*DOCUMENT:*
## Begin
Also, you can use the ,#401 trick in the dial prefix to get it to use the internet. However, I've never been able to locate the exact location in one of the startup files where you change debug_board=false to true. There is a way to do this if you need it to really connect to the Tivo mothership. Is there anyone who can provide the details about where the correct entry is about the debug board=true entry is located?


----------



## shibby191

rminsk said:


> Except the Channels I Receive still does not work and is not user editable making it not very useful. It ends up trying to record things from channels I do not subscribe to and I end up missing the recording from another channel that had it.


Actually, CIR mostly works now (and the reason it wasn't before is because older receivers like the DirecTivo's died on the extra data in the stream to make it work). They have been rolling it out over the past few months. Last I checked it last week every sports channel, sports package and movie channel I don't subscribe to was greyed out.
## End
*PROVIDED RECORDS:*
## Begin
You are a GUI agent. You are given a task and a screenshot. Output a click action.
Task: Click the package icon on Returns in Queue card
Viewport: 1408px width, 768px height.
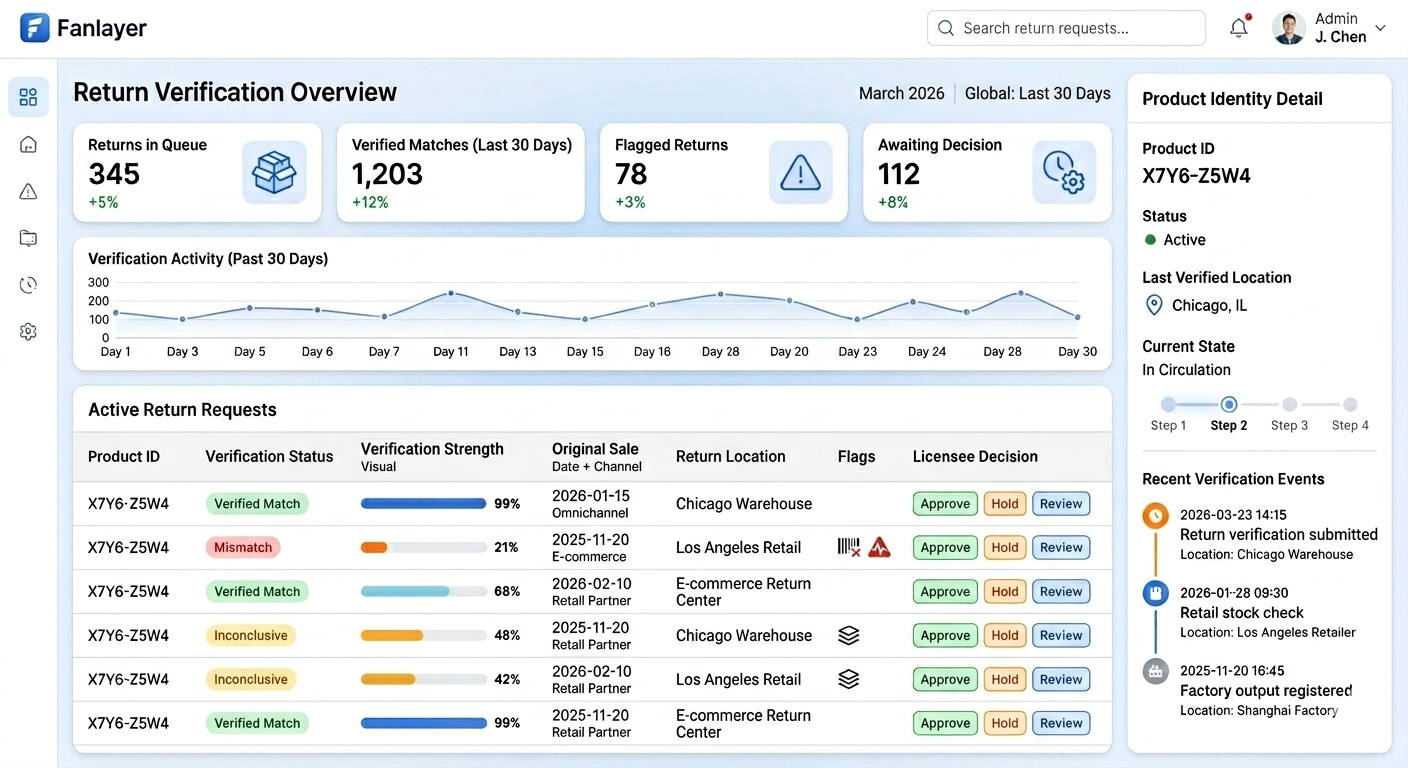pyautogui.click(x=273, y=172)
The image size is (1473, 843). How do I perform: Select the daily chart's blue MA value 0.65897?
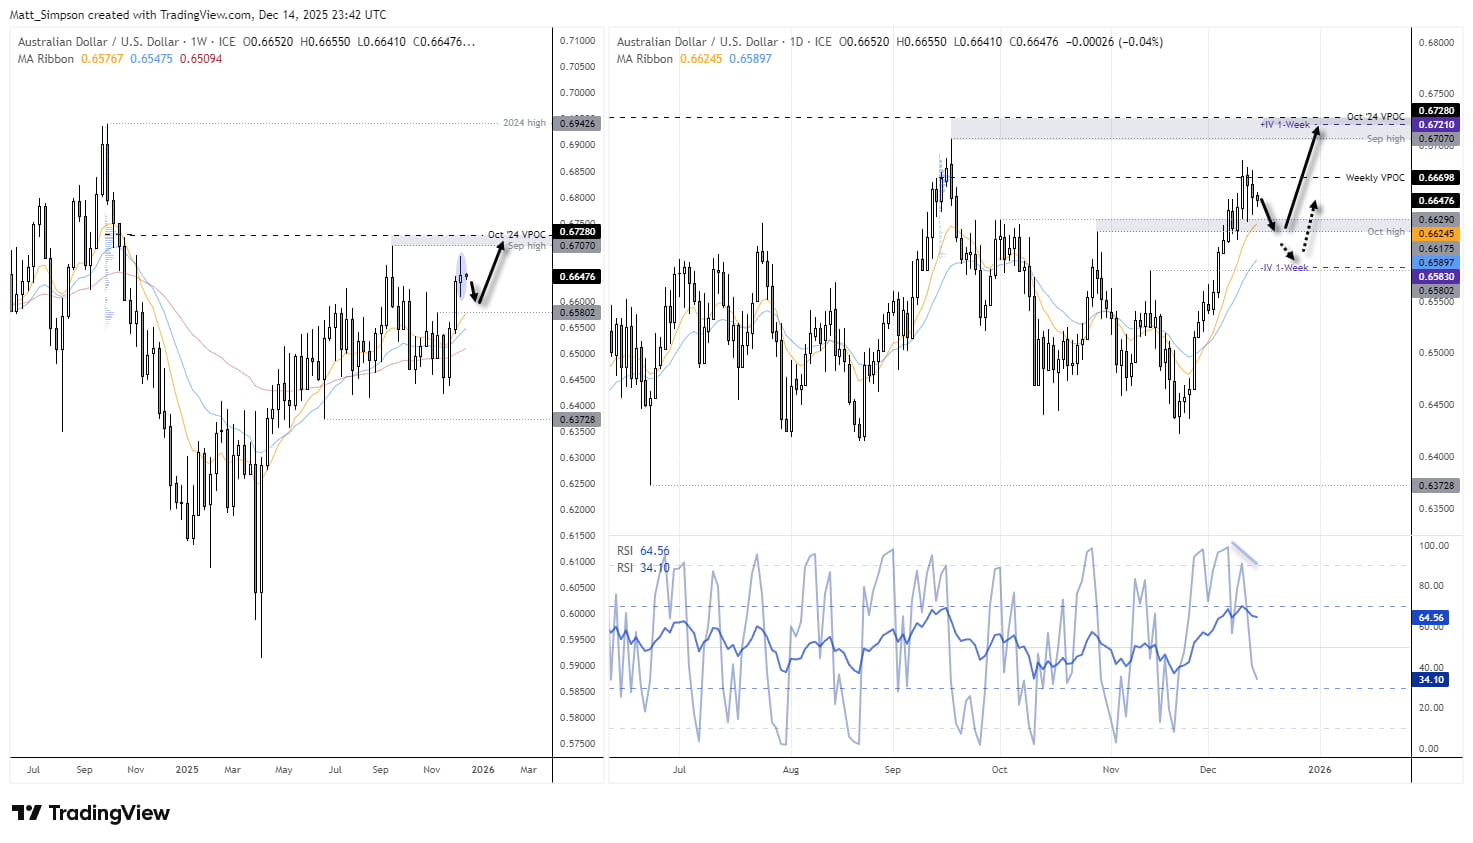pyautogui.click(x=751, y=59)
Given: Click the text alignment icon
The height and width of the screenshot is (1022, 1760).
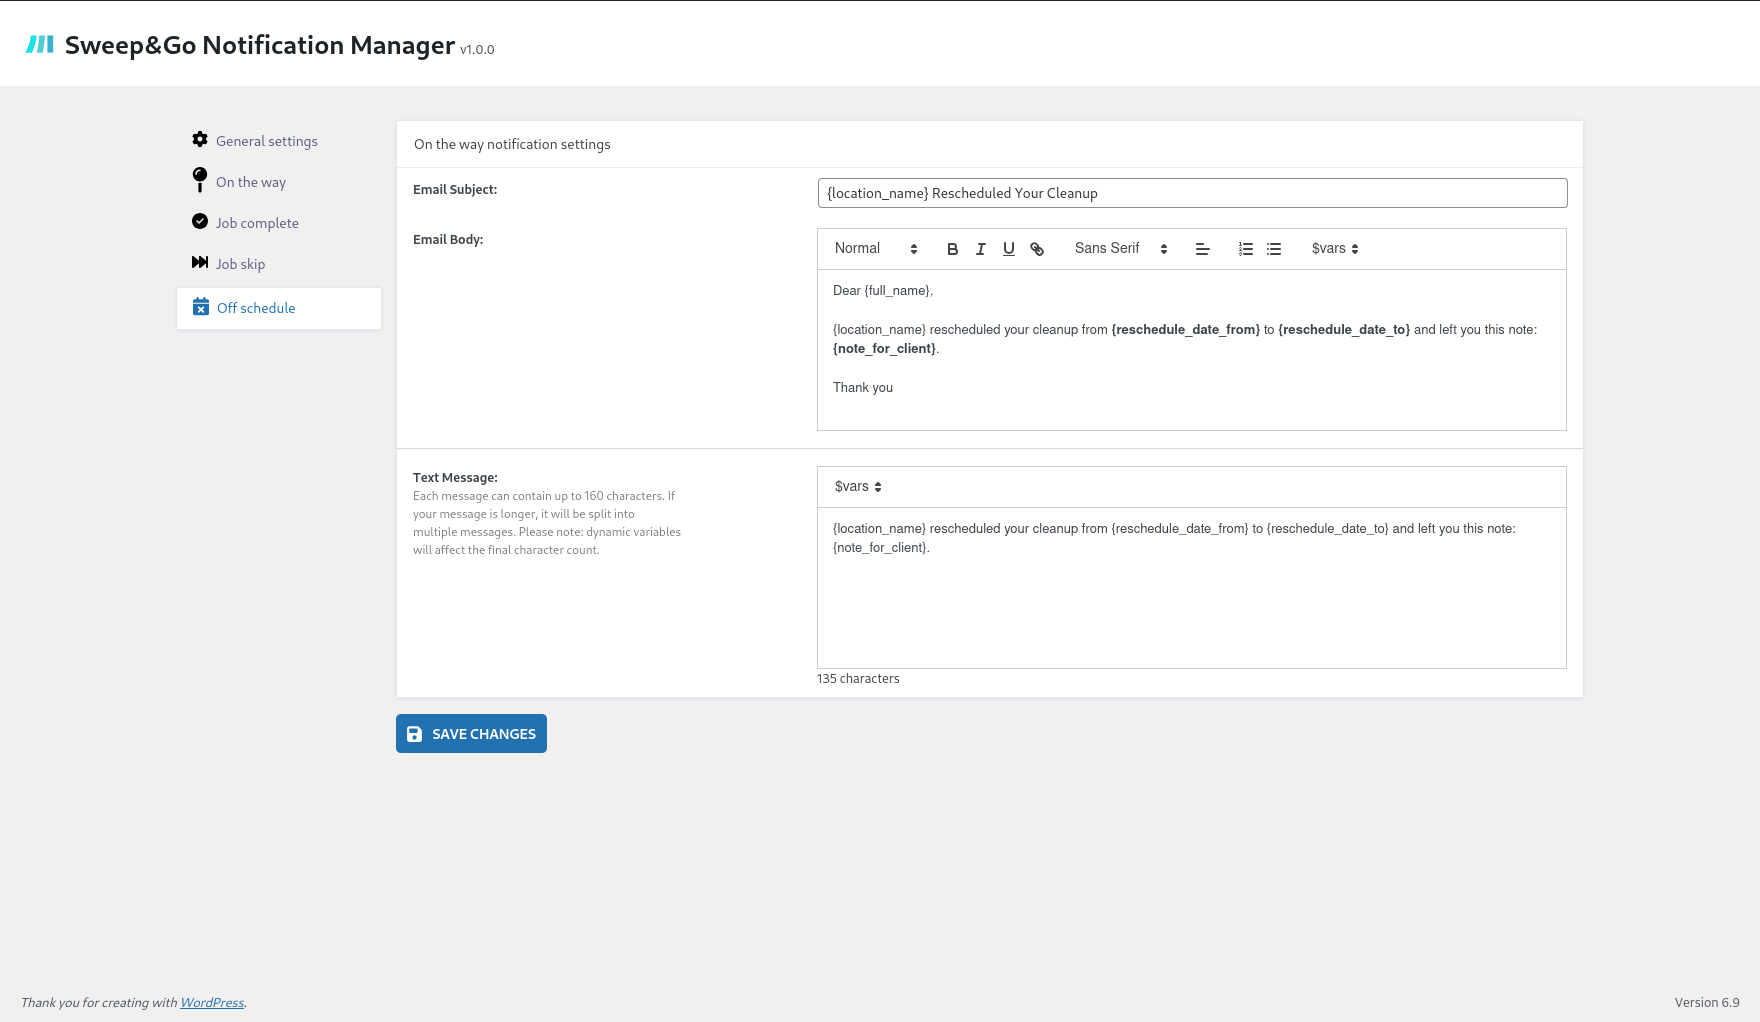Looking at the screenshot, I should click(1202, 249).
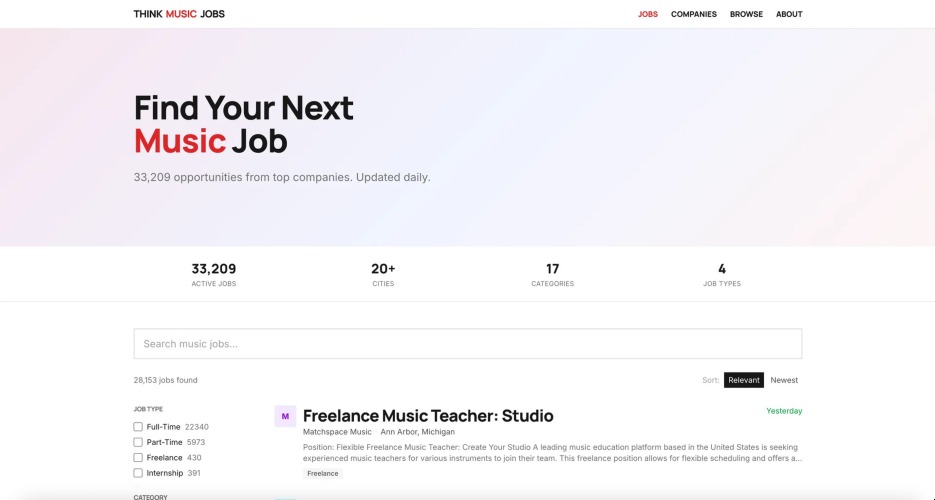
Task: Open the Think Music Jobs site logo
Action: [x=179, y=14]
## End
*JOB 1:*
Copy the TiVo thread from the words "Also, you can" through the words "that had it.", switching "startup files" to "boot files".
*JOB 2:*
Carry on the TiVo thread from the point where it stops.
The rows after the TiVo thread come from a separate source.

*TASK OUTPUT 1:*
Also, you can use the ,#401 trick in the dial prefix to get it to use the internet. However, I've never been able to locate the exact location in one of the boot files where you change debug_board=false to true. There is a way to do this if you need it to really connect to the Tivo mothership. Is there anyone who can provide the details about where the correct entry is about the debug board=true entry is located?


----------



## shibby191

rminsk said:


> Except the Channels I Receive still does not work and is not user editable making it not very useful. It ends up trying to record things from channels I do not subscribe to and I end up missing the recording from another channel that had it.

*TASK OUTPUT 2:*
And with the advanced options now available you can actually do an audorecord search on a specific channel or channel range only. So I've got a search for Red Wings Live, not post on channel 636. Returns exactly what I want, Red Wings games only and only the first showing and not repeats along with the live pregame shows but not the postgame shows. Perfect.

DBSTalk, tons of info. Cutting Edge forum. Post your ideas on how to make the feature better because DirecTV is taking user ideas and updating the feature every week in the new builds. Get involved before it goes national.


----------



## marrone

I'll have to try this. Since I instantcaked my SD-DVR40, it is having trouble with the initial call...as well as all others. I'll see if this helps.

-Mike


----------



## Da Goon

dcstager said:


> Is there anyone who can provide the details about where the correct entry is about the debug board=true entry is located?


/etc/rc.d/StageD_PreMfs/rc.Sequence_150.CheckForDebug.sh


----------



## marrone

As a side note, it really would be nice for a Tivo rep to pipe in and verify if they indeed cut it off.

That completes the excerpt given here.